Nach knapp einem Jahr gibt es von
Steven Wilson neues Material in Form einer EP (Extended Play) namens „4 ½“.
Von den insgesamt sechs Songs stammen vier Songs aus den Aufnahmesessions zu „Hand.
Cannot. Erase“ und einer aus den Sessions zu „The Raven That Refused to
Sing“. Außerdem findet sich auf der EP noch eine Neuauflage des Porcupine
Tree-Songs „Don't Hate Me“. Da mir „Hand. Cannot. Erase.“ zuletzt sehr gefallen
hat, war ich sehr gespannt darauf, wie die (überwiegend) neuen Songs klingen. Hier
ein erster Eindruck:
Das erste Stück „My Book of
Regrets“ ist ein ausuferndes, über neuneinhalb Minuten langes Prog-Rock
Werk mit vielen Facetten. Es fängt etwas zaghaft a, geht dann aber ab dem zweiten
Viertel in einen groovigen Instrumentalteil über. Besonders schön ist das
Gitarrensolo zum Ende, begleitet von angenehmen Mellotron-Streichern und einer Hammond-Orgel.
Zum Schluss wird dann das Anfangsmotiv wieder aufgegriffen. „My Book of Regrets“
ist abwechslungsreich, unterhaltsam und dabei dennoch kreativ – mein erstes
Highlight dieses „Mini-Albums“. Als nächstes wird es dann entspannter. Das
Instrumental „Year of the Plague“ stammt aus den Sessions zu „The Raven
That Refused to Sing“. Es zählt für mich leider zu den eher schwächeren Songs
dieser EP. Steven Wilson spielt hier und da für meinen Geschmack zu sehr mit
verschiedenen Samples (Violine, Chöre usw.) herum. Man kann es sich gefahrlos anhören,
allerdings ist das Instrumental für meinen Geschmack dann doch zu belanglos. Die
leichte, freundliche und zugängliche Seite wird mit „Happiness III“
repräsentiert. Ähnlich wie „Hand Cannot Erase“ (gemeint ist der Song), geht der
Song sofort ins Ohr. In einer gekürzten Fassung, könnte ich mir den Song auch
durchaus im Radio vorstellen. Darauf folgt dann ein weiteres Instrumental: „Sunday
Rain Sets In“, dieses Mal aus den Aufnahmesessions zu „Hand. Cannot. Erase“.

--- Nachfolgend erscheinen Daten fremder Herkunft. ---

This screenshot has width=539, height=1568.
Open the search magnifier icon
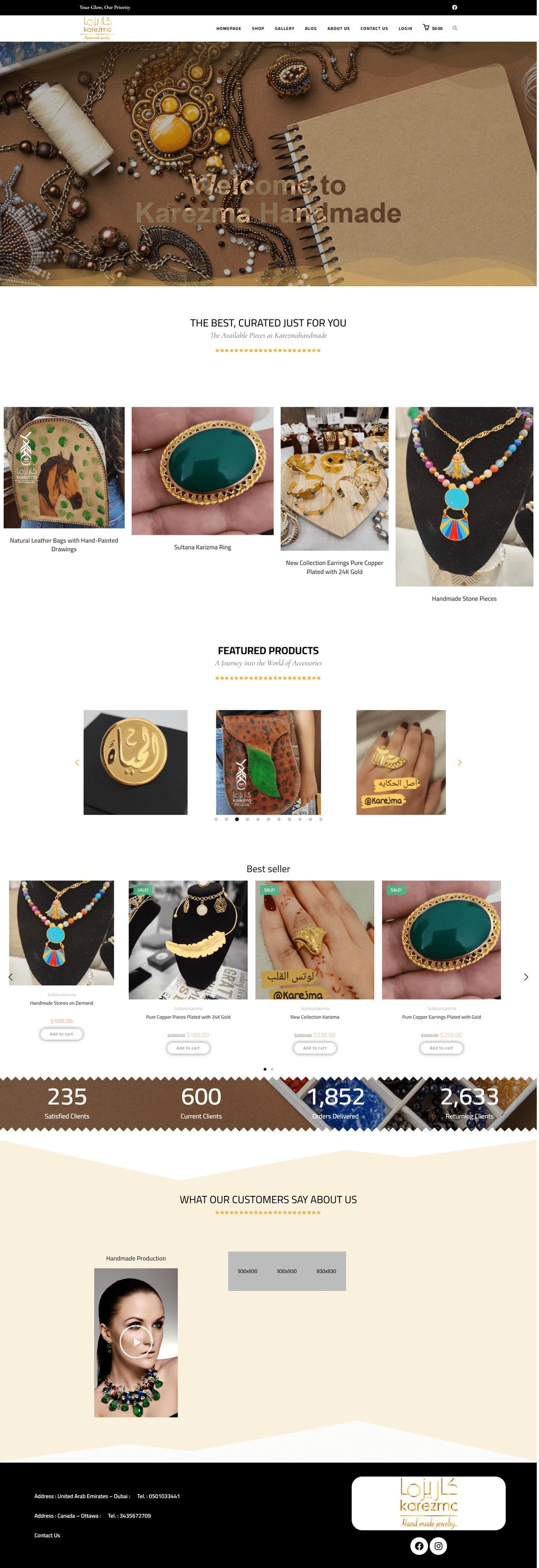tap(455, 28)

Kurzum: Es ist ganz nett. Wie aber auch das schon von mir erwähnte „Year of the
Plague“, ist das Stück eher bedeutungslos. Dafür wird anschließend wieder spannender.
Ein weiteres Highlight ist für mich das treibende, instrumentale „Vermillioncore“.
Das Stück wurde bereits 2013 geschrieben, und im letzten Jahr fertiggestellt. Im
Gegensatz zu den Tracks 2-4, ist „Vermillioncore“ endlich wieder rockig.
Besonders hervorheben möchte ich in diesem Zusammenhang das groovige Bassspiel
von Nick Beggs – einfach großartig.
Zum Abschluss gibt es dann eine Neuaufnahme
des Porcupine Tree-Klassikers „Don't Hate Me“. Es soll auf der letzten
Europa-Tournee aufgenommen worden sein. Dazu kamen dann laut Booklet einige
nachträgliche Bearbeitungen im Studio. Steven Wilson singt diesen Song im Duett
mit Ninet Tayeb, welche bereits auf „Hand. Cannot. Erase.“ mitwirkte. Wer jetzt
aber an das hervorragende und emotionale „Routine“ denkt, wird etwas enttäuscht
sein. Ninet kommt mit ihren Gesangskünsten nicht voll zur Geltung. Obwohl die
Neuaufnahme einige interessante Fassetten bietet, gefällt mir das Original doch
etwas mehr.
Zusammenfassend erhält man mit
der EP „4 ½“ eine ordentliche Mischung aus Outtakes und Neuaufnahmen in
der gewohnten hohen Qualität. Meine Highlights sind eindeutig „My Book of
Regrets“, das instrumentale „Vermillioncore“ und „Don't Hate Me“. Allerdings
können die anderen drei Songs das hohe Niveau der anderen Tracks nicht aufrechterhalten.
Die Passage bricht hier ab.